_Text_
— Begin —
APS News

December 2015 (Volume 24, Number 11)

First Elected APS Treasurer: James Hollenhorst

By Emily Conover

James Hollenhorst
Photo: Emily Conover

James Hollenhorst

When APS revised its governance structure last year, a new elected position on the Board of Directors was created: treasurer. The first person to fill that role will be James Hollenhorst, senior director of technology at Agilent Technologies. He takes over for Interim Treasurer and Past President Malcolm Beasley on January 1, 2016.

As the first elected treasurer, Hollenhorst will play a part in defining the responsibilities of the position. “I think that it’s an important role, and it’s exciting that it’s a new role that is being created, so there won’t be a tremendous amount of legacy that I’ll have to conform to,” he said.

Hollenhorst believes that the governance reform that created his new role has strengthened the Society. “We’re really on a much firmer foundation — a more professionally managed operation — now, through those corporate governance changes.”

As treasurer, his main responsibilities, Hollenhorst said, will be to make sure that financial planning within APS is well managed, that the right processes are in place to monitor the Society’s finances, and that there’s a solid system of strategic budget planning. Finally, he will oversee the investment of the APS endowment. “Thankfully we don’t have a bunch of volunteer physicists who are deciding how the money is invested, but we have professionals who do that for us,” Hollenhorst joked. “But, we have some very smart physicists on the Investment Committee who are ... reviewing what our financial consultants are doing,” he added. The Investment Committee reviews the performance of the Society’s investments manager and the inverstment policies of the Society.
— End —
_Instructions_
A. Decide whether each statement agrees with the article on the first APS treasurer, answering yes or no and quoting the deciding words: (i) Hollenhorst takes over from Malcolm Beasley on January 1, 2016; (ii) volunteer physicists decide how the APS endowment is invested; (iii) the treasurer position existed before APS revised its governance structure.
B. Pick up the article on the first APS treasurer after its last sentence and write a continuation.

_Collected data_
— Begin —
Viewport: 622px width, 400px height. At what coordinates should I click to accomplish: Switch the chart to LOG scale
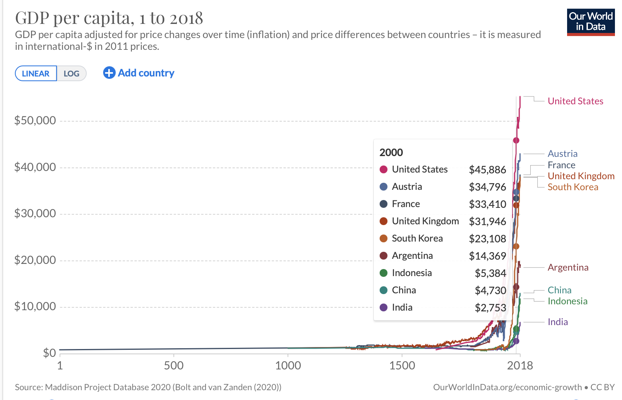coord(71,74)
— End —
_Responses in order_
A.
(i) Yes: "He takes over for Interim Treasurer and Past President Malcolm Beasley on January 1, 2016."
(ii) No: "Thankfully we don’t have a bunch of volunteer physicists who are deciding how the money is invested, but we have professionals who do that for us"
(iii) No: "When APS revised its governance structure last year, a new elected position on the Board of Directors was created: treasurer."

B.
After completing his Ph.D. at Stanford, Hollenhorst worked at Bell Labs for over a decade, focusing on semiconductor device physics. He then moved to Hewlett-Packard (HP) Labs, and later the HP spin-off company Agilent. At HP he worked initially on superconductivity, before eventually becoming director of electronics research for Agilent. Later, he took on the role of director of life sciences and chemical analysis research, before assuming his current position as senior director of technology.

Through his years in laboratory management, Hollenhorst has experience budgeting and dealing with finances, and he’s “always had an interest in the financial end of things,” he said. But “I’m first and foremost a physicist and not a financial person.”

APS is a healthy organization, Hollenhorst said. “They obviously have the best physics journals in the world and provide benefits to members and to society that are something to be very proud of.” But navigating the waters of the open-access publishing movement is a prominent challenge he foresees. “That’s a trend that goes well beyond scientific publishing,” he said. “Everybody these days wants all information to be free, and yet it costs a lot of money to produce quality information.”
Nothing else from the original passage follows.